Meurtre d'Ilan Halimi

Violence, bêtise et préjugés

Boris Thiolay, Claire Chartier, Marie Huret

 

Sinistres effets de mimétisme ou prémices d'une nouvelle poussée d'antisémitisme? Les agressions contre trois jeunes juifs, les 3 et 4 mars à Sarcelles (Val-d'Oise) - au moment où Youssouf Fofana, le «cerveau» du «gang des Barbares», était ramené en France pour être présenté à la justice - suscitent inquiétude et interrogations. Alors que, pour la première fois après cinq années de forte hausse, les actes et menaces antisémites ont baissé de 47% de 2004 à 2005, on assiste, depuis la fin de la crise des banlieues d'octobre-novembre 2005, à une persistance des tensions et des violences à caractère raciste, et notamment contre les juifs.

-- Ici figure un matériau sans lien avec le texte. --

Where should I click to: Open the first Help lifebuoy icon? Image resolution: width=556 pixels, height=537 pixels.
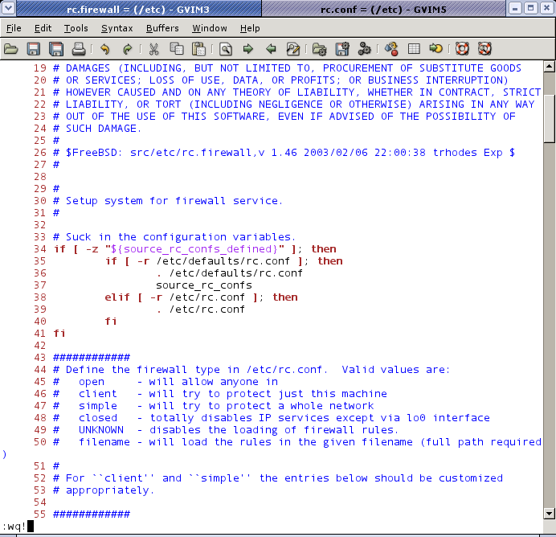(461, 48)
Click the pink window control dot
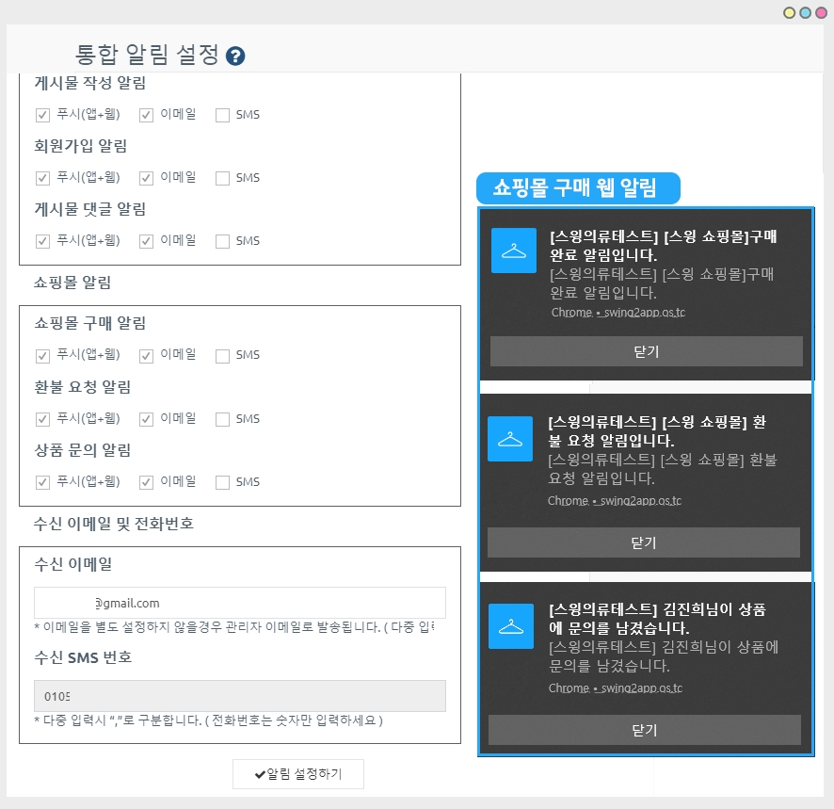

«Les circonstances de la mort odieuse d'Ilan Halimi, très médiatisées, ont pu donner des idées à des jeunes totalement déstructurés, explique François Pupponi, maire (PS) de Sarcelles. Mais on assiste aussi à un phénomène nouveau, celui des agressions racistes gratuites: une personne se fait frapper dans la rue uniquement parce qu'elle est juive, noire, blanche, arabe...» Dans cette ville symbole de la cohabitation de communautés [92 ethnies recensées], une trentaine d'agressions à caractère raciste ont été signalées, ces derniers mois. La plupart contre des juifs.

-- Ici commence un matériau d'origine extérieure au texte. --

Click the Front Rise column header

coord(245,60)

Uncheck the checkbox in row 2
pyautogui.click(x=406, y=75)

«On croyait à un calme relatif. Mais là, je crains que l'on ne connaisse une nouvelle radicalisation dans les banlieues», déplore Patrick Gaubert, président de la Ligue internationale contre le racisme et l'antisémitisme (Licra). «Ce qui s'est passé à Sarcelles n'est pas forcément lié à l'arrestation de Fofana. Mais tout cela traduit la conjonction de deux dérives: la banalisation du racisme et celle de la violence», relève de son côté Samuel Thomas, vice-président de SOS-Racisme.

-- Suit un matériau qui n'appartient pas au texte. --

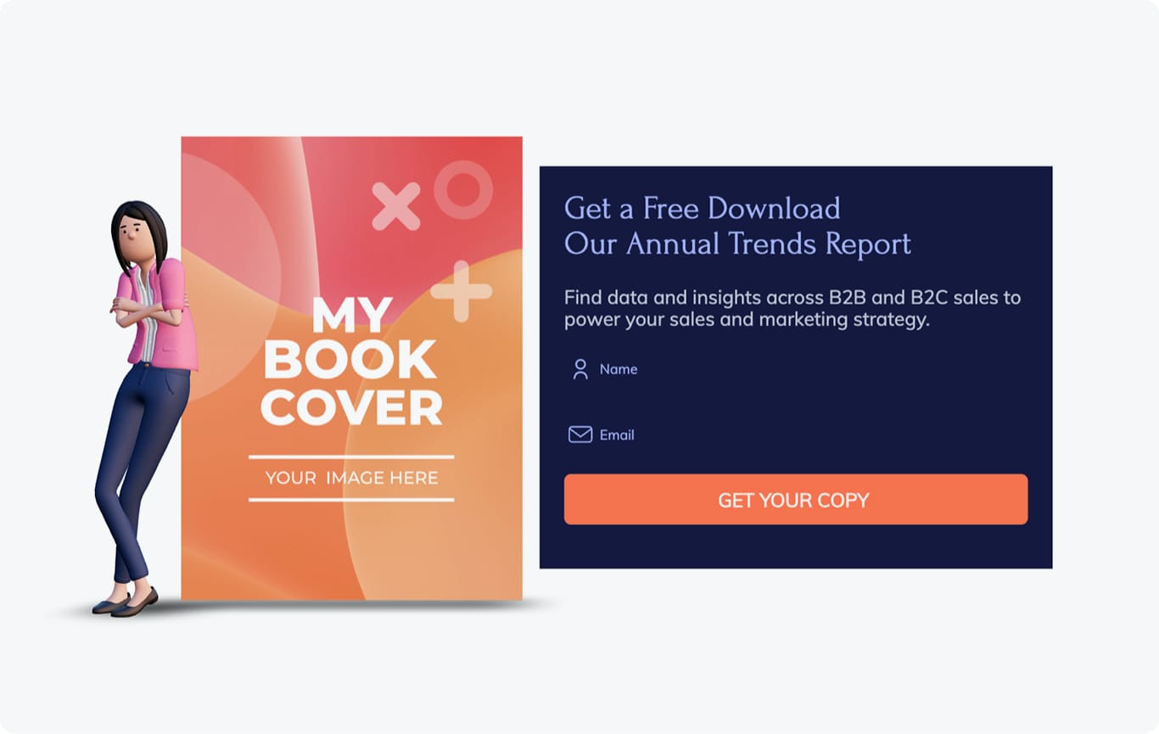Click the YOUR IMAGE HERE placeholder text
1159x734 pixels.
coord(351,478)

Selon un récent sondage, 69% des Français estiment que le racisme est en augmentation dans le pays et 57% d'entre eux disent percevoir une montée de l'antisémitisme. La nature même du ressentiment antijuif a changé. Si l'antisémitisme «viscéral» semble en recul, l'antisémitisme de stéréotypes, fondé sur les préjugés, la défiance et les clichés immémoriaux, s'exprime plus facilement. C'est parce qu'il pensait que «les juifs ont de l'argent» et qu'ils peuvent se cotiser pour payer une rançon que Youssouf Fofana a programmé, entre autres enlèvements ou tentatives, celui d'Ilan Halimi. Parmi les jeunes de banlieue, l'antisémitisme peut également provenir de la jalousie provoquée par l'intégration réussie des juifs dans la société française. Ils sont considérés comme «favorisés» et «mieux traités». «On se croirait revenu à une forme de lutte des classes, mais sans idéologie, une lutte des classes ethnico-religio-raciale, observe Esther Benbassa, spécialiste du judaïsme, qui coorganise avec Jean-Christophe Attias, du 19 au 26 mars, Le Pari(s) du vivre-ensemble, une semaine de dialogue et de lutte contre les discriminations. Pour certains jeunes, le juif, c'est l'Autre. Ils se disent: “Pourquoi je taperais pas sur lui, s'il a plus que moi? ”» Une autojustification sordide qui peut tuer.